Cathleen cannot ignore the suffering cries of the hungry. So she makes the deal with the Devil. Her soul is taken in exchange for food for the peasants and the return of any souls the demons had taken. The peasants are saved. The Countess Cathleen sadly dies.
But Cathleen’s story does not end. Her soul is later saved by angels because God realized she was trying to do good to save others. The evil demons are driven away.
While the story is fictitious, the idea of famine in Ireland was, of course, very real. Multiple famines struck Ireland during the 19th century and no doubt influenced the creation of the legend.

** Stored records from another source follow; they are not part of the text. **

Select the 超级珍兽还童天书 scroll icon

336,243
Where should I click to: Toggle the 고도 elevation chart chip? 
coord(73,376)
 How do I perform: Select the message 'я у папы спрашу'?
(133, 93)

The desperation in the story of those starving symbolizes the real life struggles people face during severe hunger emergencies.
When famine threatens a country, those starving are forced to sell precious assets, withdraw their children from school or send them into the streets to beg. Families will flee their homes in the search for food. When famine strikes, instability and chaos often follows.

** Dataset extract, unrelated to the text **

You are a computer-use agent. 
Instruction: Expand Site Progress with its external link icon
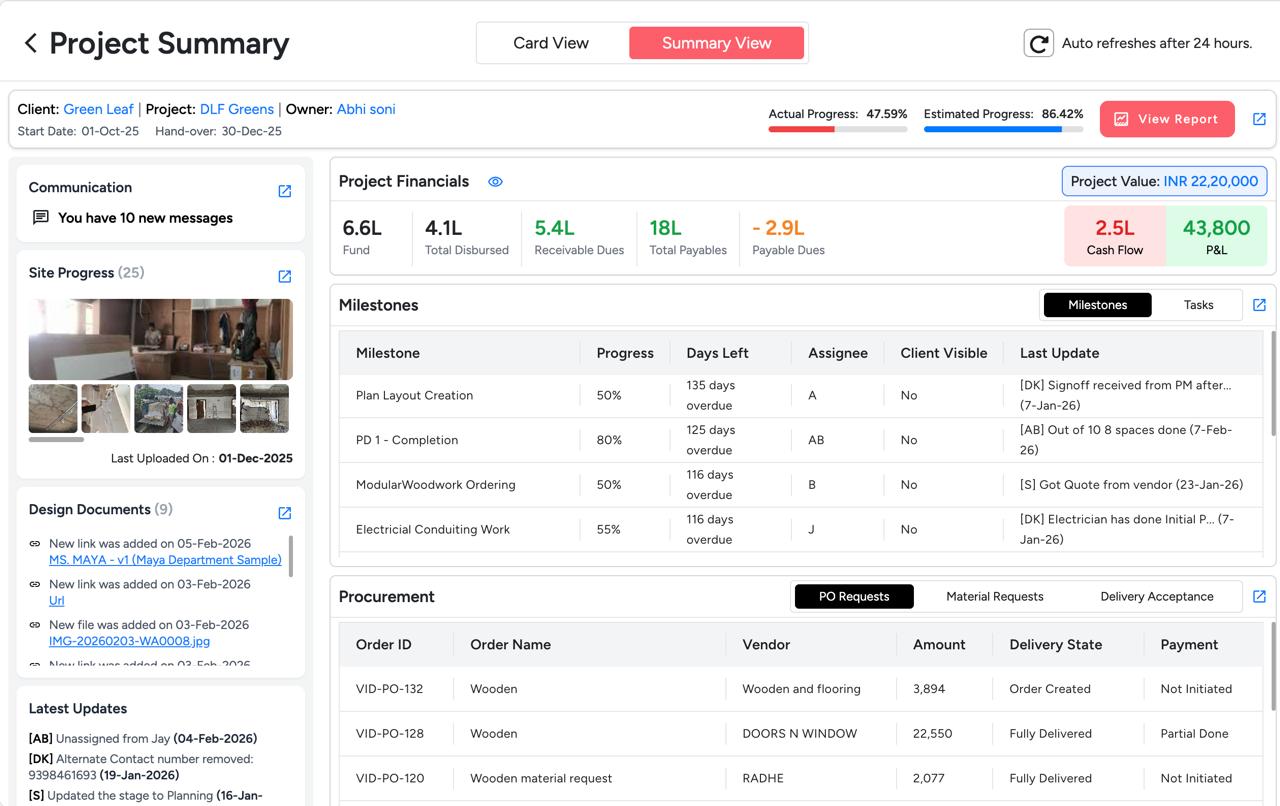285,275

And the evil of famine symbolized in The Countess Cathleen is very real to this day. In the story the demons interrupt Cathleen’s effort to feed the hungry, before taking her soul. In some conflicts food aid is blocked by armed forces from reaching those in need, a true act of evil.
For Ireland, preventing famine around the globe is an important mission as they know too well the horror of hunger. The Riverdance show, in keeping with this tradition, started fighting hunger at its creation. A video titled, Riverdance for Rwanda, was sold in 1994 to raise funds to feed the hungry in Rwanda.
That same spirit of the Irish in fighting hunger we need more than ever today. As the UN World Food Program warns “the number of acutely hungry people continues to increase at a pace that funding is unlikely to match, while the cost of delivering food assistance is at an all-time high because food and fuel prices have increased.”
There are many nations on the brink of famine including drought-ravaged Somalia where people are having to walk for days in the search of food and water. In war-torn Yemen, Burkina Faso, D.R. Congo, South Sudan, and the Sahel region of Africa hunger is at frightening levels. The UN World Food Program (WFP) and other relief agencies don’t have enough funding to keep up. WFP, UNICEF, CARE, Mary's Meals, Concern Worldwide, Save the Children, Mercy Corps and many other hunger fighting charities need our support.
The war in Ukraine has made the hunger crisis worse by causing havoc to one of the world’s breadbaskets. Food from Ukraine helps feed Somalia, Yemen and other countries in need during normal times. But this food is harder to reach since the war began and this precious supply is constantly in danger.
The evil of famine is hanging over many nations. We all can do more to feed the hungry especially the children who are most vulnerable to malnutrition. We can save lives and prevent famine in the true spirit of the Irish and Saint Patrick’s Day.